= Augustine Umoh =

Nigerian professor and politician

Augustine Vincent Umoh is a Nigerian professor, gynaecologist, Obstetrician and politician who served as the Commissioner for Health in Akwa Ibom State. He was appointed by Governor Udom Emmanuel August, 2020 and was reappointed by Governor Umo Eno in July 2023. He is now the Delivery Advisor for the State Specialist Hospital and General Hospital in Ikono.

== Early and education ==
Umoh was born in Okopedi Ibianang, Ikono Local Government Area in Akwa Ibom State. He is married to Rosemary Augustine Umoh and are blessed with Children. Augustine completed his primary education at Primary School, Uyo Obio, Akwa Ibom State. He had his secondary education from 1978 to 1983 at Federal Government College Ikot Ekpene.
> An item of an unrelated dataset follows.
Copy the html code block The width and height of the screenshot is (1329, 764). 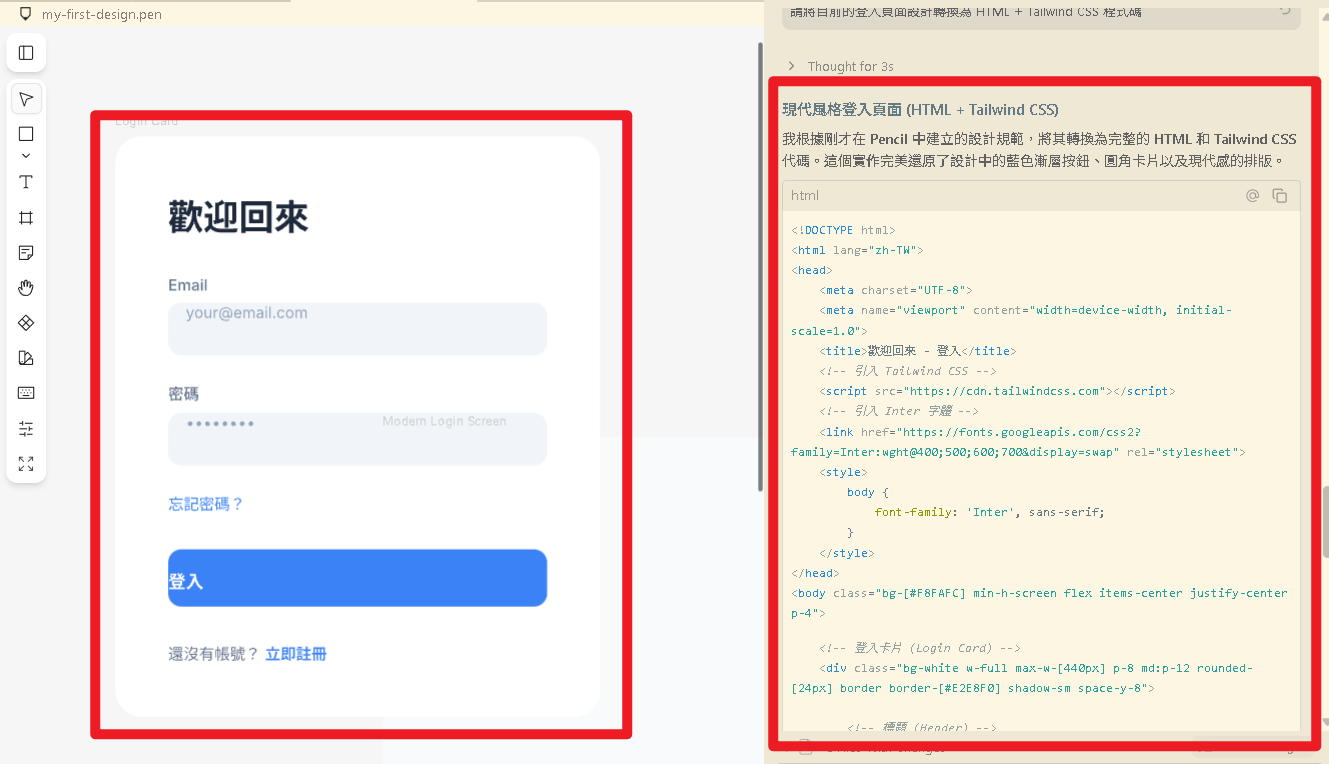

He obtained his MBBS degree at the College of Medicine, University of Lagos from 1984 to 1990, and completed his one-year Housemanship at the Lagos University Teaching Hospital and the National Youth Service Corps (NYSC) at the General Hospital, Anka in the Zamfara state of Nigeria. He obtained his postgraduate diploma in reproductive health from the Liverpool School of Tropical Medicine (LSTM), United Kingdom in 2001, and was also conferred with the Fellowship of the West African College of Surgeons in the Faculty of Obstetrics and Gynaecology in 2002. He is also a Fellow of the International College of Surgeons and holds a certificate in Economic Evaluation in Global Health from the University of Washington.

== Political career ==
In 2020, Augustine was appointed as the Commissioner for Health in Akwa Ibom State. He was appointed by Governor Udom Emmanuel, with reappointment in July 2023 by Governor Umo Eno. He currently serves as the Delivery Advisor for the State Specialist Hospital and General Hospital in Ikono.